As with all great foodie experiences, at the heart of this new trail is excellent local produce. Argyll Coffee Roasters’ Tighnabruaich roastery is open for tours and a coffee ‘cupping’ experience. Look out for their new Coffee Bar at Hayshed Gallery at Carry Farm – savour their roasts and pick up bags to take home. Across Loch Fyne and Campbell Coffee hand-roast in small batches on a 10kg Golden Roaster in deeply historic Inveraray. Their Duke – a medium dark blend wrapped in blackcurrants, cherries and redcurrant with a dark chocolate finish – is named after the Duke of Argyll, who resides at Inveraray Castle.

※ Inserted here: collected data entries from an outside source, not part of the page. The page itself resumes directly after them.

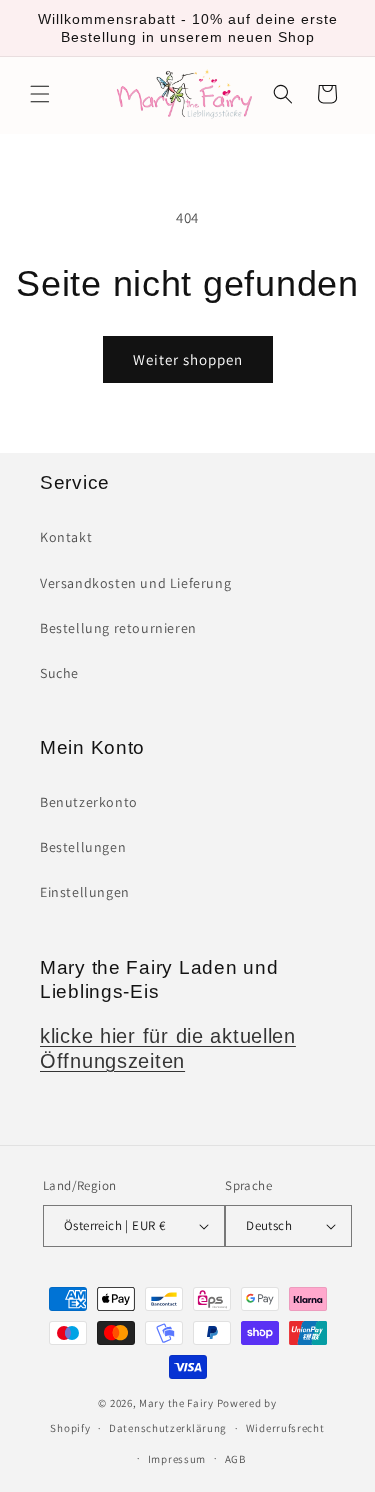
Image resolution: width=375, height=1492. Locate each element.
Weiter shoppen (188, 359)
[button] (40, 94)
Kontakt (66, 537)
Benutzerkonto (89, 802)
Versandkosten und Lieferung (135, 583)
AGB (235, 1459)
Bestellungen (83, 847)
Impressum (177, 1459)
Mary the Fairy (176, 1403)
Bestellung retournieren (118, 628)
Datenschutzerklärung (168, 1428)
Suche (59, 673)
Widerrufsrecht (285, 1428)
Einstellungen (85, 892)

By the Atlantic Ocean great things are brewing too at Hinba Coffee Roasters. They conjure up their speciality coffee on the Isle of Seil, one of the seriously scenic Slate Islands. Catch the wee boat over and enjoy their wares, or check out their gorgeous new café in Oban. I like their ‘pure air, pure taste, pure Hebridean’ ethos and passion, embodied in the owners, Fergus McCoss and Vanessa Achilles.
Tea on Tiree
Over on Tiree it’s all about the tea. At Tiree Tea the heart and spirit is Hebridean. They concoct a range of teas and herbal infusions inspired by the big skies, ocean air and aromas around them as they infuse ‘the island in a cup’. Their Machair infusion takes me back to the wildflower-kissed isles of Argyll. Superb teas hail from the Isle of Kerrera too. SEA TEA founder Rowan Glen is a horticulture graduate, knowledge she has combined with her lifelong passion for the island’s abundant local nature. She only uses organic botanics, with a tang of dulce and other healthy seaweeds in the deliciously distinctive teas.
Fuel up on fun days out
Robin McKelvie enjoying Scotland's Adventure Coast
If you prefer your coffee and cakes takeaway you’re in luck and not just because this universally scenic region sports myriad spectacular venues for chill time. But also as there are a swathes of superb options to go. Coast Coffee hail from my mum’s hometown of Dunoon. As well as great coffee down by the water they also serve up ever changing specials, such as their take on the Vietnamese classic Chicken Banh Mi.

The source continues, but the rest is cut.